Sunday, February 15, 2015

Rock, Paper, Scissors

Today in Sunday School we explored the Bible passage where Jesus heals the paralyzed man whose friends lower him through the roof.

One of the activities we did was have kids form groups of four or five and choose one child to be the paralyzed person. Everyone else would carry that person around the room.

In several of the groups, more than one kid was very excited about being the paralyzed person. But what impressed me was, I didn't have to do any mediation. I watched as they thought of ways to resolve it, such as using Rock, Paper, Scissors.

I beamed with pride as these kids settled their conflicts easily, in ways everyone could accept. If only all disputes could be settled so easily!

Monday, February 2, 2015

Helping Hand

On the last weekend of every month, we have memory verse week. Our kids get to say the Bible verse from that month, and if they can say it they get a lollipop.

Because I care more about kids understanding Scripture than being able to repeat words, I give a fair amount of leeway (there's a bajillion different versions anyway). I'll even just let kids explain what the verse means. I want it to be in their hearts, not just their heads.

But last week, even with that flexibility, one girl was noticeably nervous about the verse. She wanted to say it, but she lacked the confidence and had wanted to run through it again as a group but we ran out of time.

I was going to work with her on it after the other kids had a turn, but as I was listening to the other kids I looked over to see another girl going through the verse with her, phrase by phrase. After the other kids finished I went over and girl #2 was being so encouraging, letting girl #1 know she had it down and could say the verse.

I offered to let them say it together if that would help, but girl #1 wanted to try it herself. As she stumbled over the first few words, she started to lose confidence. She shook her head. "I can't..."

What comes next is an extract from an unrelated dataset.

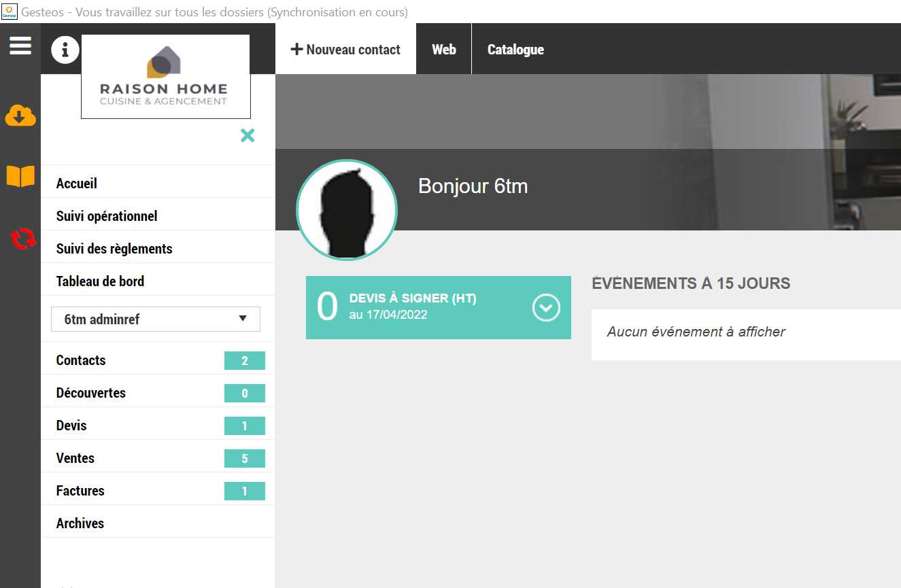
Task: Open the hamburger menu icon
Action: (20, 46)
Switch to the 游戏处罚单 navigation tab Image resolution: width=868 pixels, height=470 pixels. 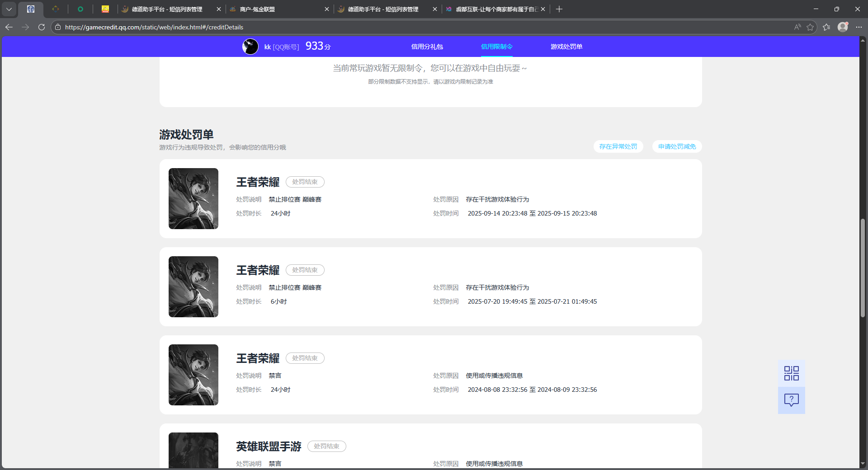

"Yes you can," said girl #2. "You know this."

Girl #1 finished the verse, and girl #2 gave her a whole lot of congratulations.

I loved this exchange because I really hate when memorizing Scripture becomes just rote, and when it becomes stressful to kids. I want them to enjoy God's Word, and when they are stressing over exact words that's not going to be the flavor that gets left in their mouths. But girl #2's help and encouragement gave girl #1 the strength she needed to succeed and to keep up her confidence that she could know God's Word.